Apart from this, with the latest releases, most of my previous reservations with the program have melted away actually. Apart from stability concerns, one of the reasons I was slow to adopt Krita in the past was otherwise that Krita seems to want to do it all. Krita has brushes, filters, even vector tools under the same umbrella. I did (and still often do) my painting in MyPaint, my image manipulation in GIMP and my vector graphics in Inkscape - each doing one aspect very well, in traditional Unix/Linux fashion. For the longest time Krita's role in this workflow was ... unclear. However, the latest versions of Krita have improved the integration between its parts a lot, making it actually viable for me to stay in Krita for the entire workflow when creating a raster image.

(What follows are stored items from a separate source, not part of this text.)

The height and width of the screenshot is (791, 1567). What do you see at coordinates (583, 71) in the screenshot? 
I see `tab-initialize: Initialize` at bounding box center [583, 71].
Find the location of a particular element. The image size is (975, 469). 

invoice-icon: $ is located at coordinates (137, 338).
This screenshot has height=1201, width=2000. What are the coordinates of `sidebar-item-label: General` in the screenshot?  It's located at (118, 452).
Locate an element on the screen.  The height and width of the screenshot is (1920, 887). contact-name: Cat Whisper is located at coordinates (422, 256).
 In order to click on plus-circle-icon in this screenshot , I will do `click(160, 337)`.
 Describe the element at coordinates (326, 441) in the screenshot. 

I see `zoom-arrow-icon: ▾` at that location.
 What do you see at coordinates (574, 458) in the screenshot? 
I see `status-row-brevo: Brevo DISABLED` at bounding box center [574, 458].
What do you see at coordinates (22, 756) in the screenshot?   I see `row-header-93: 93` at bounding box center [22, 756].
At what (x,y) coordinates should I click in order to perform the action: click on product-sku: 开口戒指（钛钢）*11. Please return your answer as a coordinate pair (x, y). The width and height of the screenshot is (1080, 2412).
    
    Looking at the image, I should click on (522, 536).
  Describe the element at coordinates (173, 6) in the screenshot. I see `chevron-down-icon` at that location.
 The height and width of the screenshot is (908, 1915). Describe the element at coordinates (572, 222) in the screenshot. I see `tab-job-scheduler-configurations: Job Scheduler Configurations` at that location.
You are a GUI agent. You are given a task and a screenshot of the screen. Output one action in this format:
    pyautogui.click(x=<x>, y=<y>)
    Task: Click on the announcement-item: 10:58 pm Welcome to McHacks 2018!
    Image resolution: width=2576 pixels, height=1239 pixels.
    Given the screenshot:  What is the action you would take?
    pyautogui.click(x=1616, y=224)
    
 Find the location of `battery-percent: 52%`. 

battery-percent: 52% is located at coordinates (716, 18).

The KDE forum and bug reporting infrastructure it relies on hides Krita effectively from view as one of many KDE projects. Compared to the pretty and modern Krita main website, the KDE web pages you reach once you dive deeper are bland and frankly off-putting, a generic place to which I have no particular urge to contribute. That the Krita KDE-forum can't even downscale an image for you, but requires you to first yourself rescale the image before uploading, is so old-fashioned that it's clear the place was never originally intended to be hosting art. So yes, this part is an annoyance, unrelated to the program itself as it is.

What sets Krita apart from the other tools that you use?

The transform tool mentioned above and the sketch-brush engine which is great fun. The perspective tool is also a very cool addition, just to name a few things. Krita seems to have the development push, support and ambition to create a professional and polished experience. So it will be very interesting to follow its development in the future.

If you had to pick one favourite of all your work done in Krita so far, what would it be, and why?

"The Curious Look". This is a fun image of a recurring character of mine. Whereas I had done images in Krita before, this one was the first I decided to make in Krita from beginning to end.

What techniques and brushes did you use in it?

This is completely hand-painted only using one of Krita's sketch brushes, which I was having great fun with!

Where can people see more of your work?

You can find my artwork on DeviantArt here: http://griatch-art.deviantart.com/ I have made many tutorials for making art in OSS programs: http://griatch-art.deviantart.com/journal/Tutorials-237116359 I also have a Youtube channel with amply commented timelapse painting videos: https://www.youtube.com/user/griatch/videos

Anything else you'd like to share?

Nothing more than wishing the Krita devs good luck with the future development of the program!